Start of Exercise text

Does The Way You Sleep Cause Wrinkles?

Does The Way You Sleep Cause Wrinkles?  It doesn’t sound like an unreasonable proposition in principle. Your skin is in contact with cotton, which is quite a hard and abrasive material, for many hours each night. You might well expected to have a detrimental effect on the Quality of your skin.  Dr. Jaime Davis is in no doubt about it. He attributes the fact that many women have more wrinkles on one side of their face and that the other to the fact that they sleep on that side of their face. This doesn’t happen with men apparently. We are supposedly more likely to sleep on our stomachs. So we get our wrinkles on our foreheads.

So it is an intriguing notion.

What is the actual evidence? On the face of it, it isn’t strong. A study reported in 2013 failed to show any significant relationship between the side someone slept on and the severity of their wrinkles on that side of their face.  The result they did find was quite interesting. This was that, in America at least, wrinkles were more common on the left side of face.  They attributed this to the greater degree of sun exposure to that side of the face, because in America that is the side that the sun catches when you drive with an open window. That’s quite interesting in itself.  The even more intriguing fact was that the man who carried out the study thought that in fact there was an effect from sleeping side.  He told this to the Beauty Brains at the time (can’t provide a link at the moment – they have had a loss of content on their blog).  The problem was that the effect from the sun overwhelmed the effect from anything else, making the contribution of sleeping side impossible to detect.

End of Exercise text
Start of Collected material

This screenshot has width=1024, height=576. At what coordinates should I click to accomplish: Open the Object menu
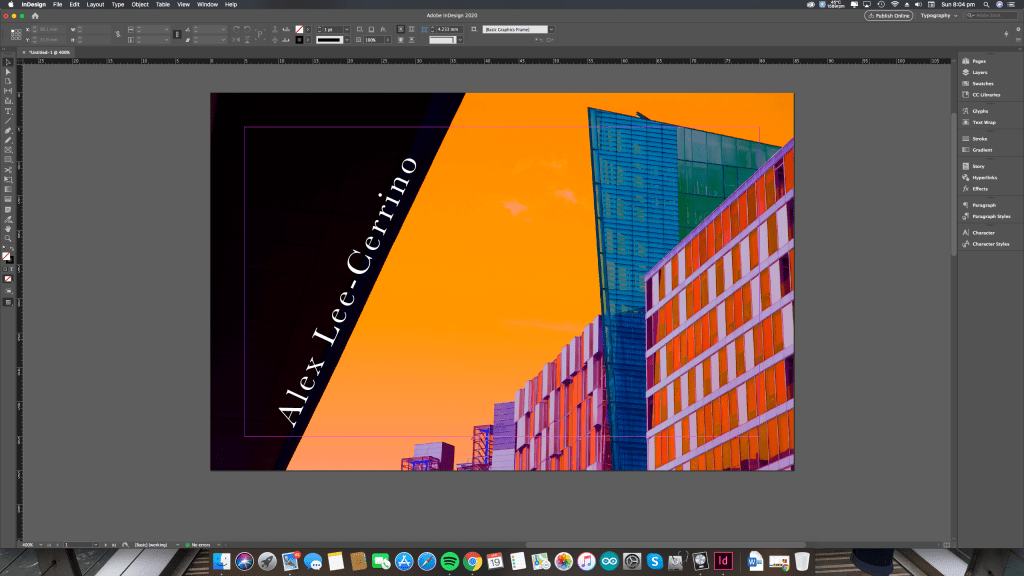coord(140,4)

End of Collected material

◆ **Required action 1**:
Answer from the wrinkles article:
(a) According to Dr. Jaime Davis, where do men get their wrinkles?
(b) In what year was the study on sleeping side and wrinkles reported?
(c) In America, on which side of the face were wrinkles found to be more common?
◆ **Required action 2**:
List every proper name of a person, country, or blog that appears in the wrinkles article.
◆ **Required action 3**:
Pick up the wrinkles article after its final sentence and continue it in the same voice.
The material has no connection to the wrinkles article.

◆ **Reply 1**:
(a) On their foreheads.
(b) 2013.
(c) The left side.

◆ **Reply 2**:
Jaime Davis, America, the Beauty Brains.

◆ **Reply 3**:
This is a common problem in the science. The classic and scientific experiment involves exposing something to a factor or set of factors and measuring the response.  It is really tough to pick up small effects when there is a big effect going on.  It’s the same reason that you can’t see stars when the sun is in the sky.

But just because you can’t see something, that doesn’t necessarily mean it isn’t there. And it might well be possible to train yourself to sleep on your back rather than on your side.  It sounds like something that at the very least can’t do any harm.  There isn’t a full clinical trial comparing sleeping on your back to sleeping on your side unfortunately.  Until that is done there can’t be said to be any definitive proof of the matter.  But it certainly sounds like it ought to be true, and there are some intriguing indications that support the idea.

A 1999 paper was able accentuate wrinkles by applying a pillow to the skin and making delicate readings.  This in turn was confirming some earlier less rigorous work.  So although this is not firm proof it is very suggestive.

So on the whole although I don’t think it qualifies as scientific fact just yet, I am prepared to believe that sleeping with your face against your pillow might mean you get more wrinkles than if you sleep on your back.

I am however not at all sure that the effect is very big.  The effect from the sun’s rays is very real and very noticeable.   If you meet two people of the same age you can tell which one has spent most time outdoors.  I don’t think that pillows are anywhere near the same magnitude when it comes to how you look.  If you are planning on a modelling career it might be something to consider, but I think for most people it is just one of those things that you can’t really do anything about.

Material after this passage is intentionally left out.